2 The "triggers" for recall
Custodial sentence of 12 months
or less
14. The first trigger proposed by the Government
is a custodial sentence of 12 months or less. MPs who receive
custodial sentences of more than 12 months are already disqualified
under the Representation of the People Act 1981. Those who took
part in the YouGov survey on recall were strongly in favour of
the idea that MPs who had committed a crime serious enough to
receive a prison sentence should face a recall petition: 91% agreed
with this proposition. Nick Cowen, a policy researcher, argued
that this trigger should be extended to apply if an MP was convicted
of any indictable offence. An indictable offence is an offence
which can be tried in a Crown Court. He commented: "Indictable
offences tend to be serious breaches of the law, and they are
an objective measure that can establish an MP's eligibility for
recall."[12] The
Government's White Paper comments: "Whilst it is possible
that an MP may receive a non-custodial sentence for behaviour
which brings the House of Commons into disrepute, the Government
believes that it would be a disproportionate response to commence
a recall petition in all such cases."[13]
15. Others were concerned that the first trigger
was already too broad. Several witnesses raised the issue of
the MP's motivation in committing the offence. The Government's
White Paper acknowledges that "an MP may commit a crime for
the purpose of making a wider political point", but states
that the draft Bill does not take any account of motivation because:
"If an MP were convicted of an offence and received a custodial
sentence in those circumstances, it would be up to their constituents
to judge in the recall petition process whether the MP should
retain their seat."[14]
16. Democratic Audit commented: "We are
wary of the automatic opening of the recall process in cases of
any sentence involving imprisonment. Imprisonment can occur for
other reasons, including those with a political dimension."[15]
They were particularly concerned about imprisonment resulting
from "acts of protest without any element of violence or
dishonesty", such as the imprisonment of several Unionist
MPs in the 1980s for failure to pay car tax as a protest against
the 1985 Anglo-Irish agreement. They were also concerned about
imprisonment resulting from "conduct like non-payment of
fines and charges which are sometimes part of civil disobedience,
and as a result of contempt of court where imprisonment can be
decided summarily."[16]
They commented: "The law as proposed could lead to a ridiculous
situation where an MP could say something in the House under parliamentary
privilege which would expose him or her to imprisonment for contempt
of court (and therefore recall) if the statement were repeated
outside the House."[17]
17. The Clerk of the House of Commons, Robert
Rogers, commented: "The issue of civil disobedience is, I
think, likely to attract interest if the Bill is brought before
Parliament."[18]
He noted that most recent cases involving the imprisonment of
MPs for criminal offences have been linked to civil disobedience,
citing the examples of the Unionist MPs mentioned, above;[19]

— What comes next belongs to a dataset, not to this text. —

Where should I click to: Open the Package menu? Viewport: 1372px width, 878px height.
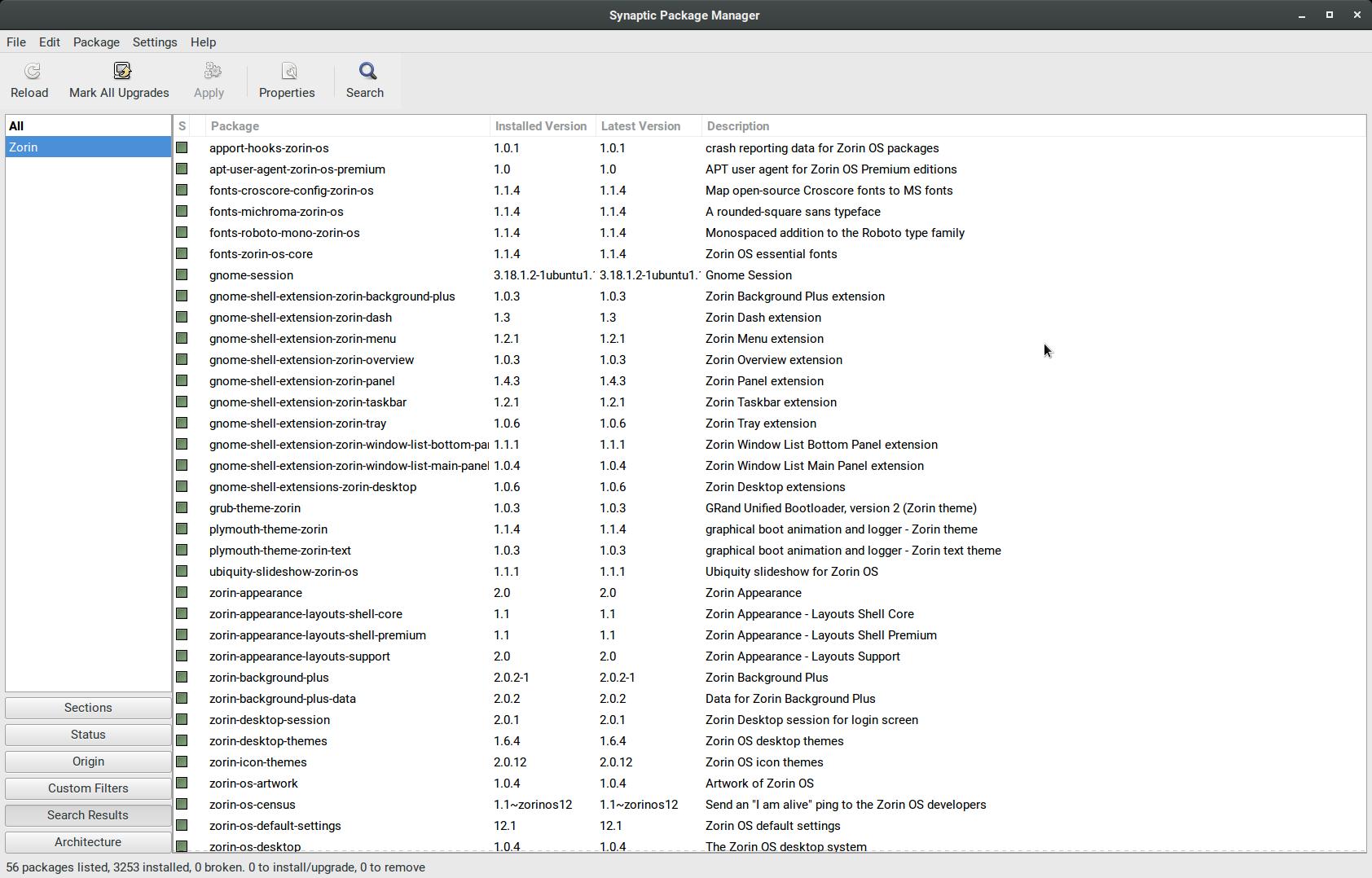click(x=96, y=42)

Bernadette Devlin and Frank McManus, Nationalist MPs who were
imprisoned for offences of organising and taking part in processions
contrary to law in Northern Ireland; and Terry Fields, a Labour
MP who was imprisoned for refusing to pay a poll tax bill. The
Clerk of the House stated:
While one might speculate that their electorates
would have stood by the imprisoned Members (and there is good
evidence for this in the case of the Unionists in Northern Ireland),
the success threshold in a recall petition of only 10 per cent
might be regarded as readily achievable; no successful candidate,
after all, ever secures as much as 90% of the vote.[20]
18. One way of addressing this problem might
be to raise the threshold for the number of signatures required
to make the petition successful. However, this would have the
effect of making recall more difficult regardless of the nature
of the offence the MP had committed. We
recognise the difficulty of defining what constitutes a political
crime or a crime of conscience. However, we recommend that, for
the purposes of the first trigger of a custodial sentence of 12
months or less, the Government change its decision not to take
account of the motivation of the MP in committing the offence.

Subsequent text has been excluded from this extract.